Stuttgart - Aufruhr? Skandal? Nein, darum geht es eigentlich nicht. Viel eher soll sich in dem Namen, den das seit 1980 veranstaltete Stuttgarter Neue-Musik-Festivalseit 1997 trägt, all das widerspiegeln, was das französische Wort außerdem noch beinhaltet. Eclat, das heißt auch: „Splitter“, „Knall“ und „Glanz“, und tatsächlich ist auch das diesjährige Festival nicht einem einzigen Thema, nicht einer einzigen Kunst oder einer dominierenden ästhetischen Maxime verpflichtet, sondern einer schillernden Vielfalt, die sich in 24 Uraufführungen (das sind etwa doppelt so viele wie bei den letzten Donaueschinger Musiktagen!) und acht deutschen Erstaufführungen zeigen wird.

 

„Das Eclat-Festival gibt Künstlern eine Plattform, es schafft Freiheit, und gerade jüngere Komponisten wissen, dass sie hier etwas wagen können“, sagt Christine Fischer. „Eclat ist stärker als andere Festivals in der Gesellschaft verankert, es hat eine politische Perspektive“, sagt Lydia Jeschke. Seit 2016 sind Fischer und Jeschke für das Programm des Festivals verantwortlich: Die Redaktionsleiterin für Neue Musik im Südwestrundfunk (SWR) kuratiert, plant und organisiert die beiden Konzerte der SWR-Klangkörper, also des SWR-Symphonieorchesters und des SWR-Vokalensembles, und die Intendantin der Institution Musik der Jahrhunderte programmiert als verantwortliche Festival-Veranstalterin ihre Konzerte vor allem mit Blick auf die Stadt. Und hat über die Jahre hinweg großes Geschick darin entwickelt, den von Stadt und Land gewährten Basisetat des Festivals von etwa 300 000 Euro mit Geldern vor allem von großen Stiftungen oft nahezu zu verdoppeln. Das ist wichtig, denn für Musik der Jahrhunderte ist Eclat zwar der Höhepunkt und Leuchtturm jeder Saison, andererseits müssen aus dem Jahresbudget auch die Neuen Vocalsolisten, die Konzertreihe „Südseite nachts“, das kleine Festival „Sommer in Stuttgart“ und die Gehälter des fünfköpfigen Teams bezahlt werden. Die SWR-Konzerte zahlt der Sender, überträgt aber auch einen Großteil der anderen Konzerte auf den „JetztMusik“-Programmplätzen von Februar bis April.

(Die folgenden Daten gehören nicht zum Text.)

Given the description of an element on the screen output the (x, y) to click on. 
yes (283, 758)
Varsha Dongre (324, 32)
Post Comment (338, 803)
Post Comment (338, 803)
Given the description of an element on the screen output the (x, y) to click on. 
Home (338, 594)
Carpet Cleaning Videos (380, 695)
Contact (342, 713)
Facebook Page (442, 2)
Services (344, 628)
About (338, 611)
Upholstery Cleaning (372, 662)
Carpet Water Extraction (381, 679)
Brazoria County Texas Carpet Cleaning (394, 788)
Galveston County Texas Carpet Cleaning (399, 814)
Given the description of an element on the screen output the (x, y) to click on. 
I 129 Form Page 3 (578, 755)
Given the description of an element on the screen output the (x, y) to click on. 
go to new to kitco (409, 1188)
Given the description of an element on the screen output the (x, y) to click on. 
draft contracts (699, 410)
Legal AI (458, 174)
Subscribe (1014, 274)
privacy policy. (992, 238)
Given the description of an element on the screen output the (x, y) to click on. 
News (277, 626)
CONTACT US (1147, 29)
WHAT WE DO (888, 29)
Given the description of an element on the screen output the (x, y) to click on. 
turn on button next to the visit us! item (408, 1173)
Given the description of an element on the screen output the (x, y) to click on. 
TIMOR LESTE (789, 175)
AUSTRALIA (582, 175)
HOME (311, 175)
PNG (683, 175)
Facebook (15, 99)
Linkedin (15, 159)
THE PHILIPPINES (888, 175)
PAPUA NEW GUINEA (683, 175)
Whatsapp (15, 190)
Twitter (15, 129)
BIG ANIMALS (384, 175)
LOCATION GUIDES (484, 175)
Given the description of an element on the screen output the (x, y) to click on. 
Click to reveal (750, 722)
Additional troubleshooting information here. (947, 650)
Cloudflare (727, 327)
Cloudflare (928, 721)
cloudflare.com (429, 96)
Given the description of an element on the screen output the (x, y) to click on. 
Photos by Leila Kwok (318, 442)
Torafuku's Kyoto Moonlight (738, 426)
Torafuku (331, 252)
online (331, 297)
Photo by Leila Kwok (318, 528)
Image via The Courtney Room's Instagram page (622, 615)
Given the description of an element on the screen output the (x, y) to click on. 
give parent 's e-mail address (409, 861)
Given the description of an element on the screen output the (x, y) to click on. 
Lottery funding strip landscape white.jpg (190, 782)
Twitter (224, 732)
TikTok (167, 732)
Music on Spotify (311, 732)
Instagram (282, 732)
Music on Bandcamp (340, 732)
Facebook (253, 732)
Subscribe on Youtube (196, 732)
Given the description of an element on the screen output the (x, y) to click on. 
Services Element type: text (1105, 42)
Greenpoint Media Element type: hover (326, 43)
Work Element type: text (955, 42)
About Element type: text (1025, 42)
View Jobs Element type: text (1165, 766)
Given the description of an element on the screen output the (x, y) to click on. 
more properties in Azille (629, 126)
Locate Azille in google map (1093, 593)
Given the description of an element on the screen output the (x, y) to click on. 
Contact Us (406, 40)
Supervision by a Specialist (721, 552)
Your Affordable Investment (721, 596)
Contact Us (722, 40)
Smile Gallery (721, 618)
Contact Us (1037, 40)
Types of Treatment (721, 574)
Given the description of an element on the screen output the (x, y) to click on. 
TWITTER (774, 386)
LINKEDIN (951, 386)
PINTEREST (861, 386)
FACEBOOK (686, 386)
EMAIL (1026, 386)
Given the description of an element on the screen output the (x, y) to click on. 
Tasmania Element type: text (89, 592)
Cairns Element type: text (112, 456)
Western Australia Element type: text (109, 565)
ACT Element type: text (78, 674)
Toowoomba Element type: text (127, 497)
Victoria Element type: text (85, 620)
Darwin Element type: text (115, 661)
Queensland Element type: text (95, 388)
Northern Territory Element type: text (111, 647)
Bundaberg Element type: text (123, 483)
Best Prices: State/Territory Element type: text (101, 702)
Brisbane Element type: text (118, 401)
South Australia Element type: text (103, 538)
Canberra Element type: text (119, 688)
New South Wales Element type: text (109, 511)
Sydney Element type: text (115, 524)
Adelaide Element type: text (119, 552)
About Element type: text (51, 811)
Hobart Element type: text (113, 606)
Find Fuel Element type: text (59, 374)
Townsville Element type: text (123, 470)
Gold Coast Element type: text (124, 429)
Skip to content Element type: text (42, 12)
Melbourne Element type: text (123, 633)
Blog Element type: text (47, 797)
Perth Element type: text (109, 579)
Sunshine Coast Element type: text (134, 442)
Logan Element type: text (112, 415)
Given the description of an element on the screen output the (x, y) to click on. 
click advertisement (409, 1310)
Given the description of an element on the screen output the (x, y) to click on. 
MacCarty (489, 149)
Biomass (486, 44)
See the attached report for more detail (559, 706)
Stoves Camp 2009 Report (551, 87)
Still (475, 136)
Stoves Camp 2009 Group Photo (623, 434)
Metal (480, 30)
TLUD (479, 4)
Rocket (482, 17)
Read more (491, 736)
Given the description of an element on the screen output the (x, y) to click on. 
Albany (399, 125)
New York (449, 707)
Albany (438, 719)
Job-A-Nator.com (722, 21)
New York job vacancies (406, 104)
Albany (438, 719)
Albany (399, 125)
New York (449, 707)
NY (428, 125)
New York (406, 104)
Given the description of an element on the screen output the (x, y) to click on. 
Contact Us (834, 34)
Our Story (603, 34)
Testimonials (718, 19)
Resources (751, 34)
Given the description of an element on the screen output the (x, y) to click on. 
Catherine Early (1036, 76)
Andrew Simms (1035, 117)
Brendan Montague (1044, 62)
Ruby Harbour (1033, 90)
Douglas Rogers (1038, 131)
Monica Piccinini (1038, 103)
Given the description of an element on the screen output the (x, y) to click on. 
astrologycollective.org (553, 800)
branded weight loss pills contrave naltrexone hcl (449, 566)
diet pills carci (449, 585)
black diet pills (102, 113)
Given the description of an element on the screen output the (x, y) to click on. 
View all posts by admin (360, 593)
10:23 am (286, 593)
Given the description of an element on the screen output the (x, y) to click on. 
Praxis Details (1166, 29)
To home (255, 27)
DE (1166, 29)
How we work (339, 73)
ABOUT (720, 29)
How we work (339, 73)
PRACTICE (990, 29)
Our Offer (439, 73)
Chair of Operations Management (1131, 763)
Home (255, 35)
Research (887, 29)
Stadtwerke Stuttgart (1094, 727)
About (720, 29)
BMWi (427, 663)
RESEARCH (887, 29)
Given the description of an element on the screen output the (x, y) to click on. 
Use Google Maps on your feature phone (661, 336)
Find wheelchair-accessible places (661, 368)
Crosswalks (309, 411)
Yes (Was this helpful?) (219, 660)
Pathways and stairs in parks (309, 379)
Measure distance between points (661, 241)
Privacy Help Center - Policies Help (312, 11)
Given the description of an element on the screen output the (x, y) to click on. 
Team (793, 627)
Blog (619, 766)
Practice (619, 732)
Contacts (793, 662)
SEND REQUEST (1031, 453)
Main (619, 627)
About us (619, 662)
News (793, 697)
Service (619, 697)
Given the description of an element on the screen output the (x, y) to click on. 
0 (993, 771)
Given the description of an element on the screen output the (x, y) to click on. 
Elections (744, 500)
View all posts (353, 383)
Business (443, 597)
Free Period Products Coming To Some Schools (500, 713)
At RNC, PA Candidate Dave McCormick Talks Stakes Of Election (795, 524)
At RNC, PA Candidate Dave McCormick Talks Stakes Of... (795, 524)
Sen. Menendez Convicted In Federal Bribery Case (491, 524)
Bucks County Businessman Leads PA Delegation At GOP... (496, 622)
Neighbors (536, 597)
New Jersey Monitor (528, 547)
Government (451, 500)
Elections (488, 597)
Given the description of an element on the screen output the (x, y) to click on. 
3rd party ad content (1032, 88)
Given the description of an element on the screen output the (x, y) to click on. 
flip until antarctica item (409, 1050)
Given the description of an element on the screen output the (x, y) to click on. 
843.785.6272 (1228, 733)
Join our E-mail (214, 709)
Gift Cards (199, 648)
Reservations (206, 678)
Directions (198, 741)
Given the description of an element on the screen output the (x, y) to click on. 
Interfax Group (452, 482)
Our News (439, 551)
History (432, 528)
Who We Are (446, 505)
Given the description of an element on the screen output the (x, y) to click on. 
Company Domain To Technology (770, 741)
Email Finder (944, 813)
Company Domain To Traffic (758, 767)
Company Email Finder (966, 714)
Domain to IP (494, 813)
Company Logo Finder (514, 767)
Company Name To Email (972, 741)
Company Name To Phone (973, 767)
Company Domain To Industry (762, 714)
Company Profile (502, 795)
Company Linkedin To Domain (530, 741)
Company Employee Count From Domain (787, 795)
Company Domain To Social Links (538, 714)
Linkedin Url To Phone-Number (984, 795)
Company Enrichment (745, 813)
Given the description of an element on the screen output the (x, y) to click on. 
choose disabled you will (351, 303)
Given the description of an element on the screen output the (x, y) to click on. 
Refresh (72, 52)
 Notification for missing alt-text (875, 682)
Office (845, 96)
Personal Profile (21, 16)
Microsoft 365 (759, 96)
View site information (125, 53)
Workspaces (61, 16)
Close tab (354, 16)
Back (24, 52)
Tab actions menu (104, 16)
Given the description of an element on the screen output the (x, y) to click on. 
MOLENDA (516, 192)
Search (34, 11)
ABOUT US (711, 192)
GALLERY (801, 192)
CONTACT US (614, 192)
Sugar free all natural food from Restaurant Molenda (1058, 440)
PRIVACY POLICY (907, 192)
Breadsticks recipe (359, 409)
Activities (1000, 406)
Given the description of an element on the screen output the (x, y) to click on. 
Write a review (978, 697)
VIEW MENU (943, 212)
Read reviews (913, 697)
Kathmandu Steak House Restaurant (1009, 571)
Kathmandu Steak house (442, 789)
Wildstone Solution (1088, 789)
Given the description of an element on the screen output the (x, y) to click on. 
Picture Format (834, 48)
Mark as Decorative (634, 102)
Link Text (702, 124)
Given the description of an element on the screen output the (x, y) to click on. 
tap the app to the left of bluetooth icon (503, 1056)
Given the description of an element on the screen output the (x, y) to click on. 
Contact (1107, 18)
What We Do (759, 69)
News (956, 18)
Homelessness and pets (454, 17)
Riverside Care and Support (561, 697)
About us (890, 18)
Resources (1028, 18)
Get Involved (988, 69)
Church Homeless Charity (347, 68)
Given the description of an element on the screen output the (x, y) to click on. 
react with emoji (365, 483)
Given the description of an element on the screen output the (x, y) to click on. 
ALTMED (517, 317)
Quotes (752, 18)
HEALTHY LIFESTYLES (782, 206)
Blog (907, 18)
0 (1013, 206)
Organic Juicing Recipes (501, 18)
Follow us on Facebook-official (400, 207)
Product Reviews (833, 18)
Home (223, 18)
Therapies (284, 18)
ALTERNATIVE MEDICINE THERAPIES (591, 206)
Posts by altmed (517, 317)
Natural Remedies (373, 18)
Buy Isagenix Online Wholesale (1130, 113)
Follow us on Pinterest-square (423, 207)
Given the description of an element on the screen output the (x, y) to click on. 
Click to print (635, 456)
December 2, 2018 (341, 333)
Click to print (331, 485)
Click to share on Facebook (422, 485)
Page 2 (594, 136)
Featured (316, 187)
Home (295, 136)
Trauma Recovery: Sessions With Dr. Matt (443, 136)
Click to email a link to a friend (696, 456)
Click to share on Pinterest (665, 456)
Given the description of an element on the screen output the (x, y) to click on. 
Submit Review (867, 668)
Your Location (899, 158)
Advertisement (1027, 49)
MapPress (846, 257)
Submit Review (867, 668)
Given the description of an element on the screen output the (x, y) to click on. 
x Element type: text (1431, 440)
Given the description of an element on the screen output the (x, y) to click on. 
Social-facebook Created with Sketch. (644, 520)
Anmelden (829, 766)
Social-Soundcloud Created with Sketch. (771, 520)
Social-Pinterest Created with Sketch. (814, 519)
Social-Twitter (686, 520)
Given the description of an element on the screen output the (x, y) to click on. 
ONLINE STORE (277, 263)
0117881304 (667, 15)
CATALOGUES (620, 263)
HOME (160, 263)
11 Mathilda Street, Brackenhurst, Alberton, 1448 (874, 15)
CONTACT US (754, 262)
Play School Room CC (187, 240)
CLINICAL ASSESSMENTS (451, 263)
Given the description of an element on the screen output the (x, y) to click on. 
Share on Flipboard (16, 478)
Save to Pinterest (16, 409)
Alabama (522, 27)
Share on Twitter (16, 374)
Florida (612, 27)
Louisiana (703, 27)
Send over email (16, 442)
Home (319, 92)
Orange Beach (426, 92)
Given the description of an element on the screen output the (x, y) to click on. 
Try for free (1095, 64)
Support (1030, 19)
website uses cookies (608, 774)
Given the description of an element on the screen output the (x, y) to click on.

Unterschiedliches prallt aufeinander

Eclat, da sind sich Christine Fischer und Lydia Jeschke einig, ist ein urbanes Festival, also eine Veranstaltung, die den Dialog mit der Bevölkerung vor Ort sucht. „Das“, sagt Christine Fischer, „empfinde ich als große Verantwortung: dass wir eine breite Ästhetik anbieten, also auch Unterschiedliches aufeinanderprallen lassen, denn nur so entsteht der Diskurs, den wir wollen.“ „Zu Eclat“, sagt Lydia Jeschke, „kommen nicht nur Neue-Musik-Reisende, sondern ein neugieriges Publikum aus Stadt und Region, und es ist ungemein spannend, dass darunter auch viele Besucher aus anderen – künstlerischen und wissenschaftlichen – Disziplinen sind.“ Das sei in Stuttgart besonders bereichernd und herausfordernd, „weil wir dadurch gezwungen sind, eine Sprache zu sprechen, die nicht nur Notenschrift ist“. Besonders, da sind sich beide einig, ist bei Eclat auch der Raum: Während bei den Festivals in Donaueschingen, Witten oder Berlin („Ultraschall“) Musiker und Technik zwischen unterschiedlichen Räumen hin und her reisen müssen, bietet das Theaterhaus in Stuttgart Platz für alle(s) – ein Alleinstellungsmerkmal.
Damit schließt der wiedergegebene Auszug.